Paku dalam biaya mengasuransikan utang pemerintah AS terhadap default juga dimoderatori dengan masing-masing sengketa berulang, bahkan pada tahun 2013, untuk kedua satu tahun dan lima tahun credit default swap.

Baca Juga:   BERITA SAHAM KAMIS 01/08/2019 - PT. SARINAH TEGASKAN TAK MILIKI APLIKASI PINJAMAN ONLINE

RYAN MENGAMBIL LEBIH

Mengurangi kekhawatiran pasar keuangan tentang batas utang telah bertepatan dengan meningkatnya keraguan di antara beberapa Partai Republik untuk membuat standoffs atas masalah ini, meskipun permintaan untuk pemotongan belanja tetap tinggi dalam partai.

Brat dan elang fiskal lainnya mengatakan mereka memperkirakan Rumah baru Speaker Paul Ryan untuk mendekati batas waktu batas utang berikutnya lebih agresif dan dengan perencanaan yang lebih maju.

“Salah satu harapan tinggi saya untuk melayani di bawah Paul Ryan, adalah bahwa kita tidak akan membiarkan tenggat waktu ini merayap pada kita lagi,” kata Blake Farenthold, seorang konservatif Texas Republik.

Ryan pada bulan Oktober sebagai untuk RUU yang akan memprioritaskan pembayaran utang dalam acara plafon utang tidak meningkat, menunjukkan ia tidak mempertimbangkan skenario seperti itu tidak terpikirkan.

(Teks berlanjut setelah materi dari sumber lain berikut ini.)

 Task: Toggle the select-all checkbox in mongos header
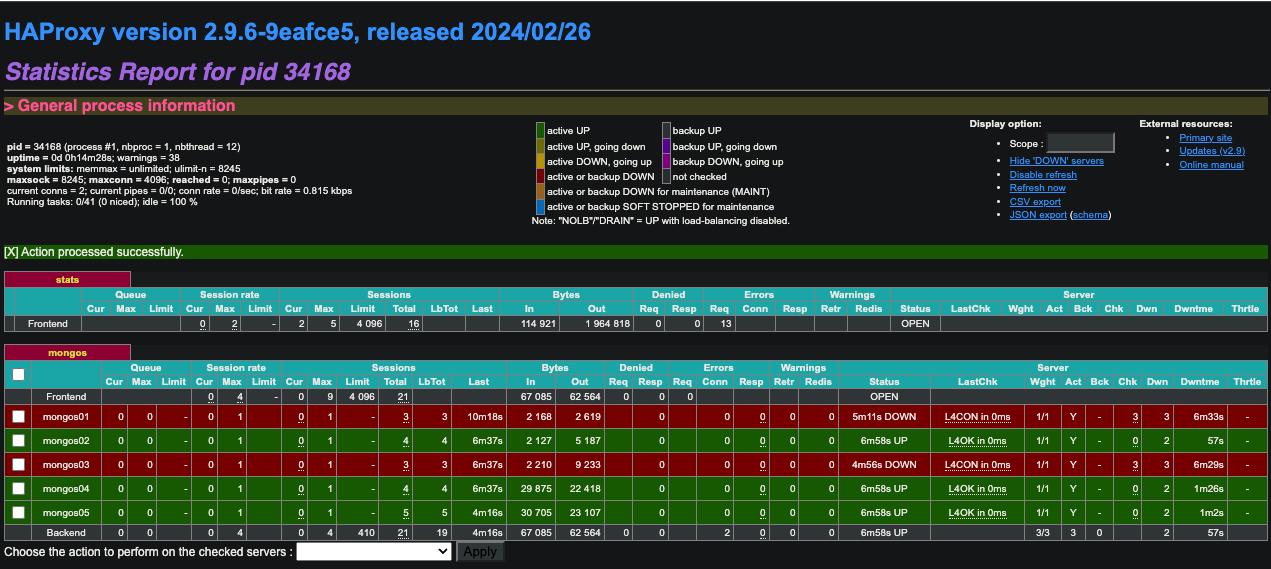tap(18, 374)
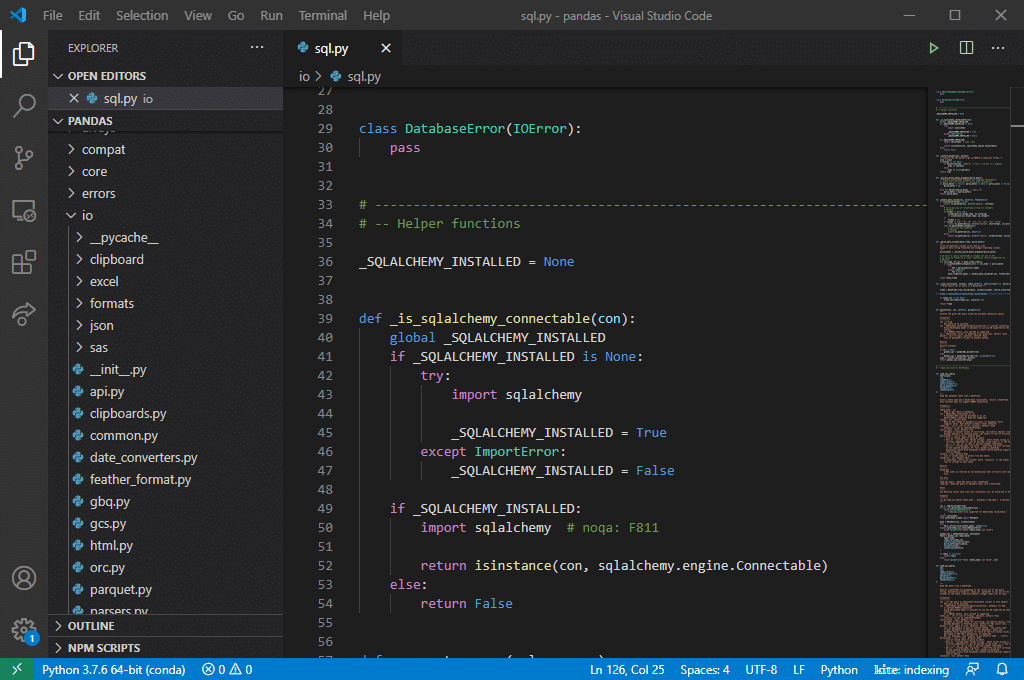
Task: Click the minimap to jump in file
Action: [x=970, y=300]
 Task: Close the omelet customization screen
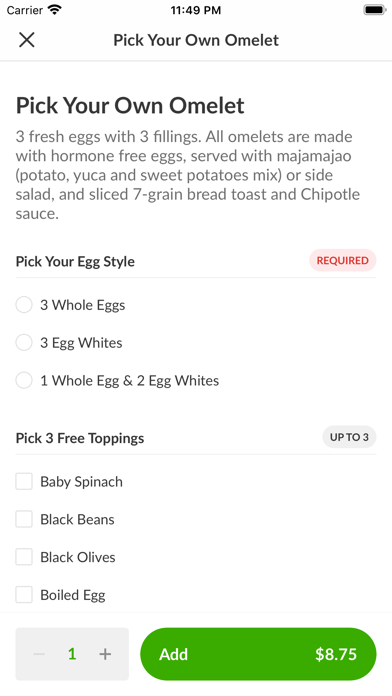coord(27,40)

Ukuran, diejek oleh Demokrat sebagai “UU Bayar China Pertama” karena Beijing memegang $ 1,2 triliun utang AS Treasury, menarik ancaman veto dari Gedung Putih, yang mengatakan usulan tersebut akan memaksa default pada kewajiban lainnya, termasuk pembayaran untuk Medicare dan veteran program.

Bahkan beberapa sisa Partai Republik yang moderat mengatakan akan selalu ada ancaman atas batas utang. “Saya tidak berpikir bahwa telah pergi,” kata Senator Republik Susan Collins dari Maine.